Instructions to follow: Retyping each entry exactly is the whole task.

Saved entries
++++++++++++++++++++

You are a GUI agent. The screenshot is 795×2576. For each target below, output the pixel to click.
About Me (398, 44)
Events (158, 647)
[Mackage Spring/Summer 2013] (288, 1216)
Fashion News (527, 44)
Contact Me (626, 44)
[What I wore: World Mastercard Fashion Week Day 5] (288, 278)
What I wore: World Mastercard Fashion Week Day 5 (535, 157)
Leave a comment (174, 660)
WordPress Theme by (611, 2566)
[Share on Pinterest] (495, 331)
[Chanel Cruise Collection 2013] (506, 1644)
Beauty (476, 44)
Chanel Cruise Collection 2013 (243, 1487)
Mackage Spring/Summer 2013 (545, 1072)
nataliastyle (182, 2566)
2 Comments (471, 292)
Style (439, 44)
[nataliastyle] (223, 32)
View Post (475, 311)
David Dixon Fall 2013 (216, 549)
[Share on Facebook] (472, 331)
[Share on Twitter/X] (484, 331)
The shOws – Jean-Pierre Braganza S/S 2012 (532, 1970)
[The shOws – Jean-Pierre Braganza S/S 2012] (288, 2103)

++++++++++++++++++++

Your solution:
You are a GUI agent. The screenshot is 795×2576. For each target below, output the pixel to click.
About Me (398, 44)
Events (158, 647)
[Mackage Spring/Summer 2013] (288, 1216)
Fashion News (527, 44)
Contact Me (626, 44)
[What I wore: World Mastercard Fashion Week Day 5] (288, 278)
What I wore: World Mastercard Fashion Week Day 5 (535, 157)
Leave a comment (174, 660)
WordPress Theme by (611, 2566)
[Share on Pinterest] (495, 331)
[Chanel Cruise Collection 2013] (506, 1644)
Beauty (476, 44)
Chanel Cruise Collection 2013 (243, 1487)
Mackage Spring/Summer 2013 (545, 1072)
nataliastyle (182, 2566)
2 Comments (471, 292)
Style (439, 44)
[nataliastyle] (223, 32)
View Post (475, 311)
David Dixon Fall 2013 (216, 549)
[Share on Facebook] (472, 331)
[Share on Twitter/X] (484, 331)
The shOws – Jean-Pierre Braganza S/S 2012 (532, 1970)
[The shOws – Jean-Pierre Braganza S/S 2012] (288, 2103)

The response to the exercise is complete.